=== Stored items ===
▶

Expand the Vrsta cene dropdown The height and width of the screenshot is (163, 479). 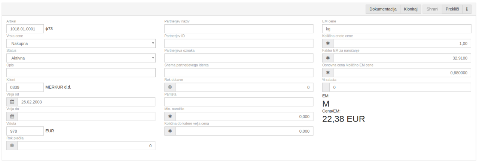pos(81,43)
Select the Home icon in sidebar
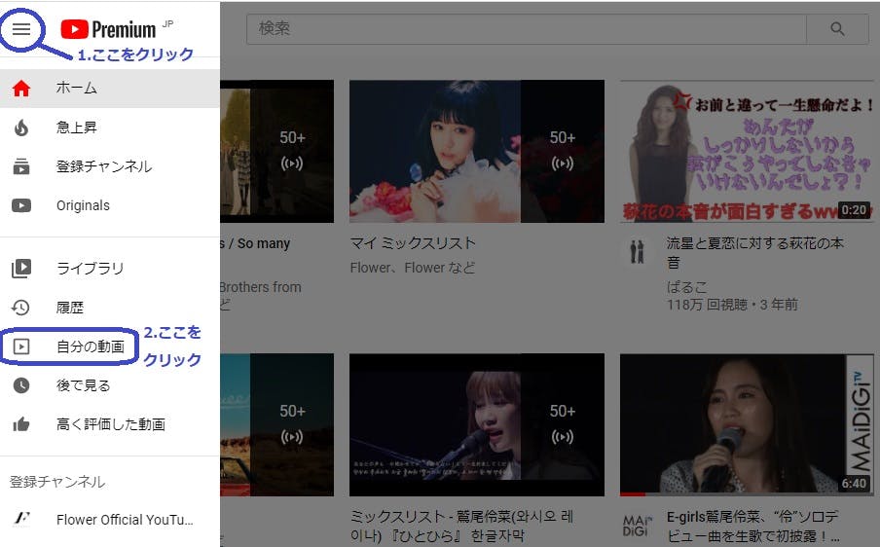 click(x=21, y=89)
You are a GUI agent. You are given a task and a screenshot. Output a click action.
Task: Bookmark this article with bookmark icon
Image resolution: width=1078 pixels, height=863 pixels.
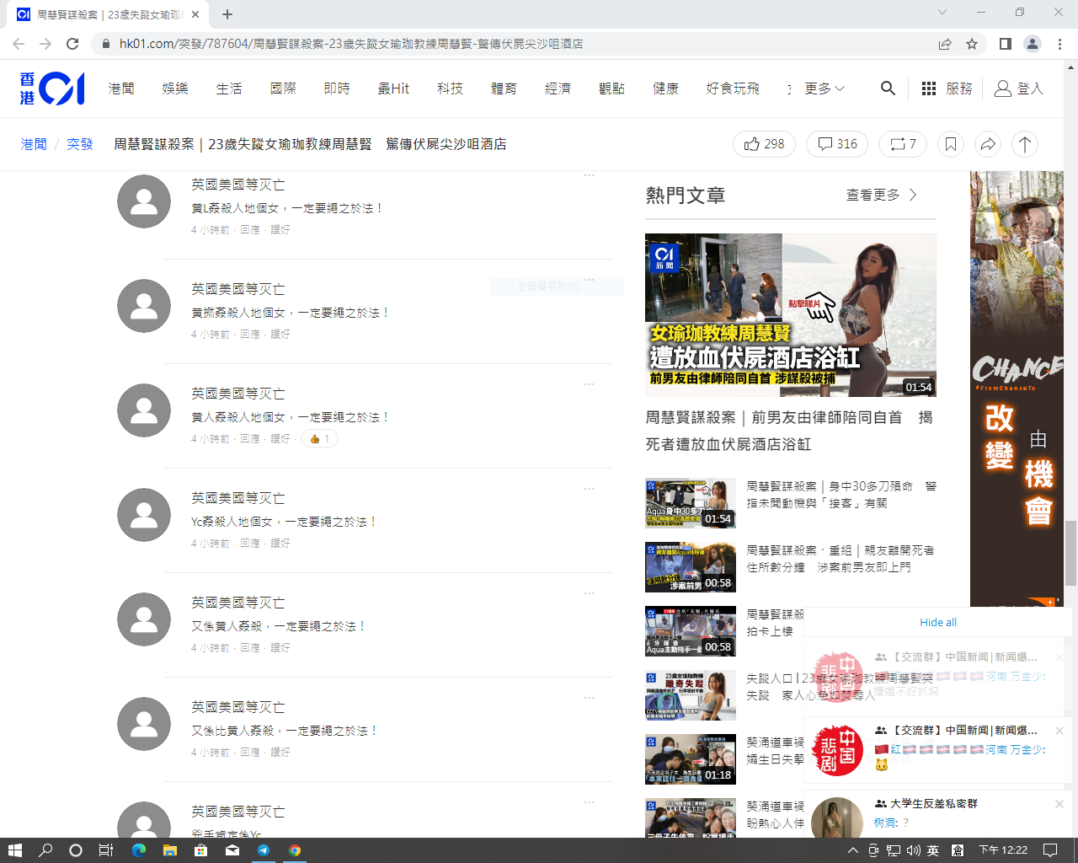pyautogui.click(x=951, y=144)
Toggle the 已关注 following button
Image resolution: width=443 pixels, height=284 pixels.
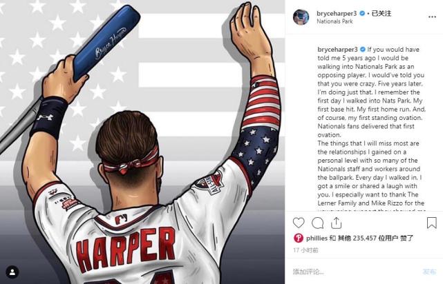(381, 13)
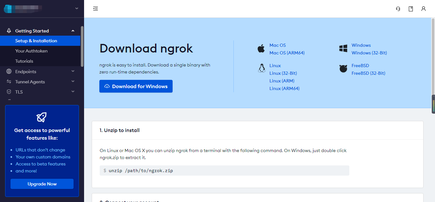Open the Your Authtoken page
Screen dimensions: 435x202
(x=32, y=51)
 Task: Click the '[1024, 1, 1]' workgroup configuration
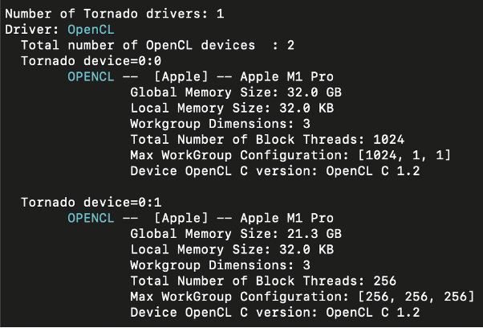[404, 155]
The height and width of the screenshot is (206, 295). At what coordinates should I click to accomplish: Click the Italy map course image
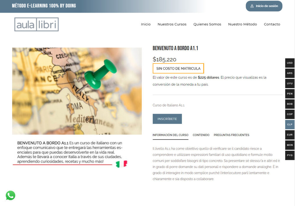[77, 91]
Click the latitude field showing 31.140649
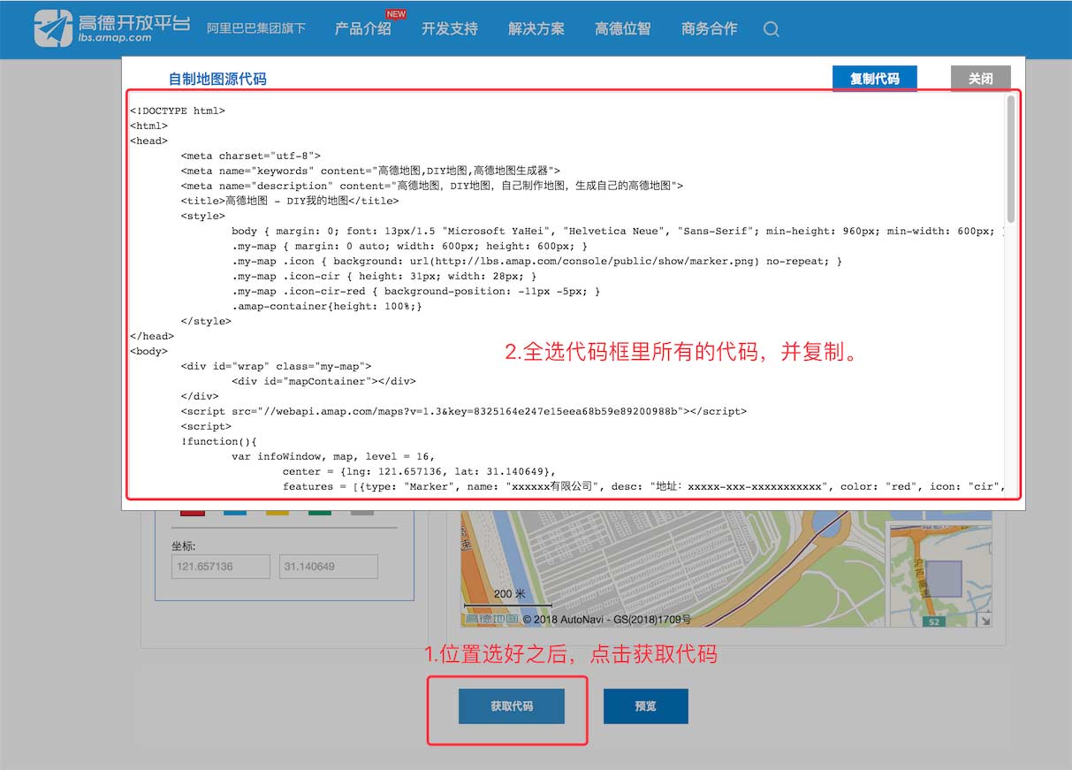This screenshot has height=770, width=1072. click(x=328, y=566)
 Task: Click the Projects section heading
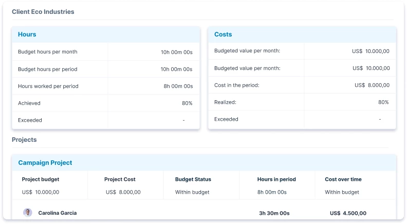[24, 140]
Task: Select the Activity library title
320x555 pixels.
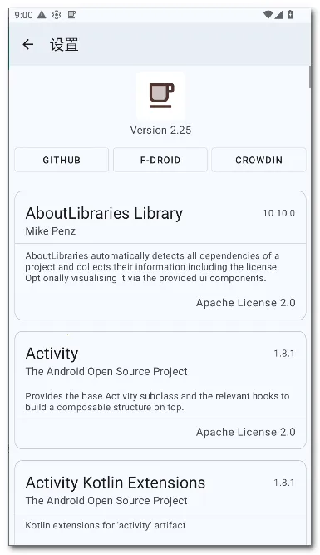Action: (x=52, y=354)
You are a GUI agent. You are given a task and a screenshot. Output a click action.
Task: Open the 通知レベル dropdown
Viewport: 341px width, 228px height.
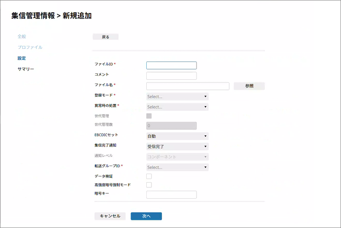[177, 157]
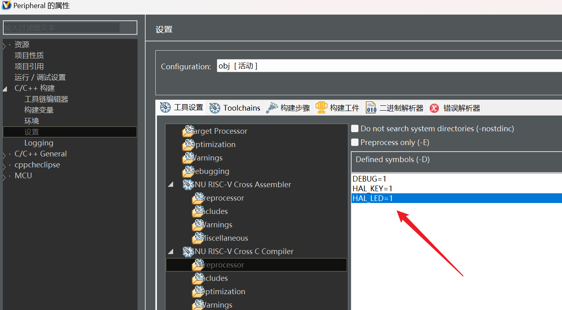The image size is (562, 310).
Task: Collapse GNU RISC-V Cross C Compiler node
Action: tap(171, 252)
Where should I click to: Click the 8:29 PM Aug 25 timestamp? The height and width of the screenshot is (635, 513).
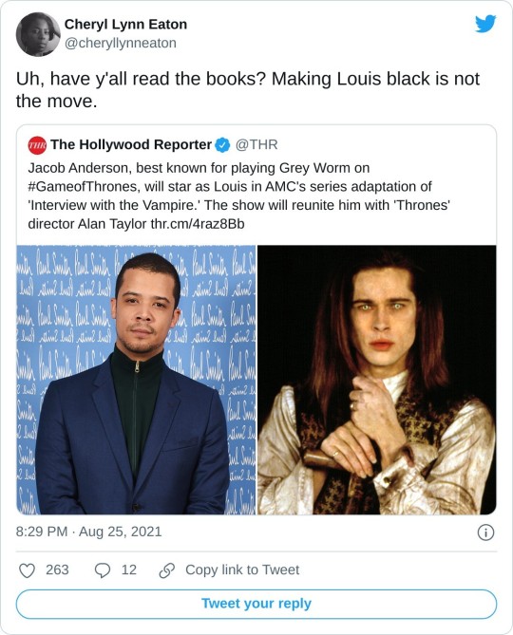pyautogui.click(x=88, y=532)
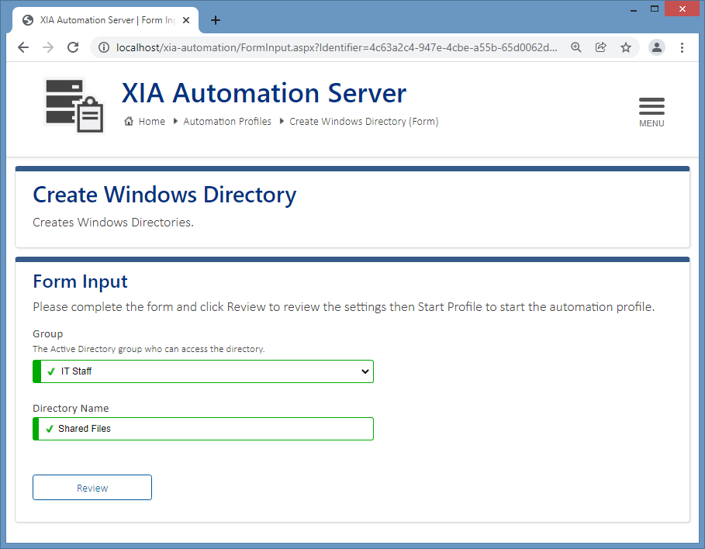This screenshot has width=705, height=549.
Task: Open a new browser tab with the plus
Action: (x=216, y=20)
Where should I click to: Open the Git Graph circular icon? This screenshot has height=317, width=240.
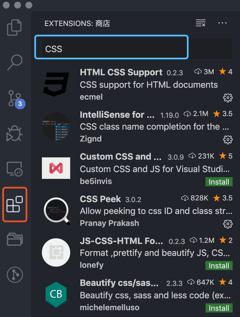click(x=15, y=275)
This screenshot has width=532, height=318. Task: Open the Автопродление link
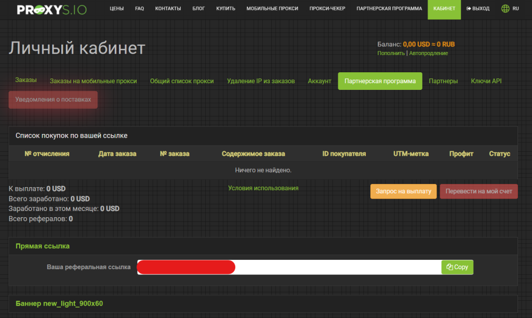428,53
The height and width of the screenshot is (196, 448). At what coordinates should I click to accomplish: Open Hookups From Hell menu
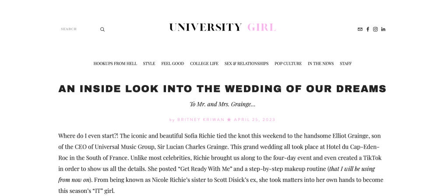tap(115, 64)
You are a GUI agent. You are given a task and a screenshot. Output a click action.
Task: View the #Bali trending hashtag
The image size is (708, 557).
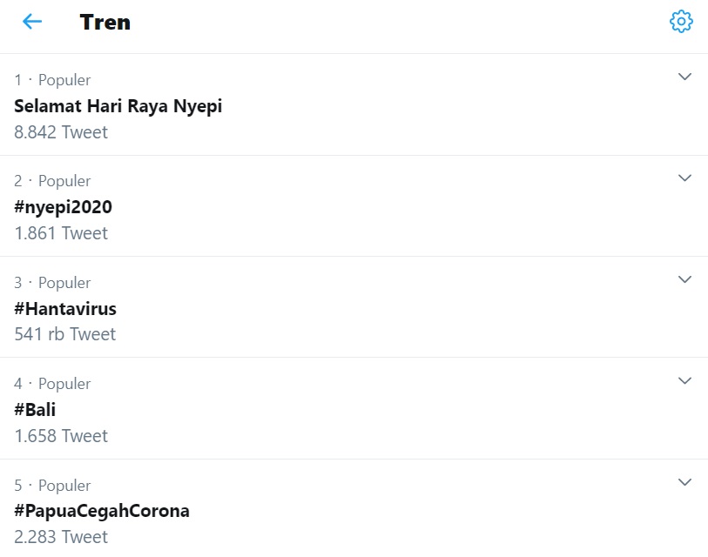[x=35, y=410]
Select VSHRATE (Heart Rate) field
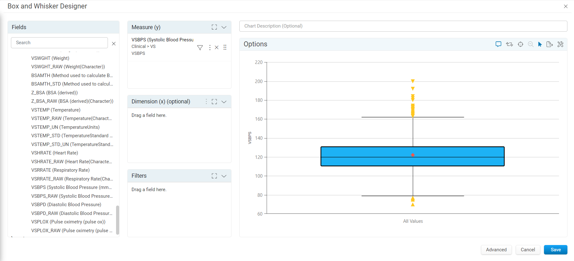 55,153
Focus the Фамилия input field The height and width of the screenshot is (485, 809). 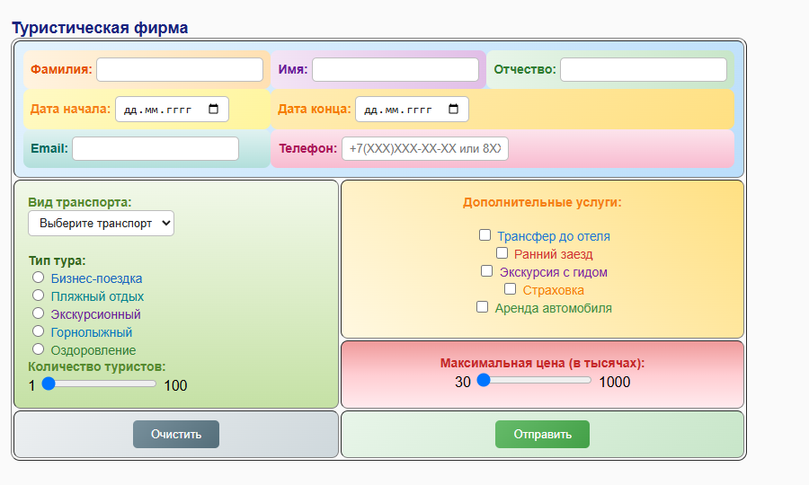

◀

=== TASK REQUIREMENTS ===
Leave out every picture, and repeat word for word only the lines from the one holding "Task: View the #Bali trending hashtag" through the end of the entries above, both ends included.

=== TASK OUTPUT ===
Task: View the #Bali trending hashtag
The image size is (708, 557).
[x=35, y=410]
Select VSHRATE (Heart Rate) field
 55,153
Focus the Фамилия input field The height and width of the screenshot is (485, 809). 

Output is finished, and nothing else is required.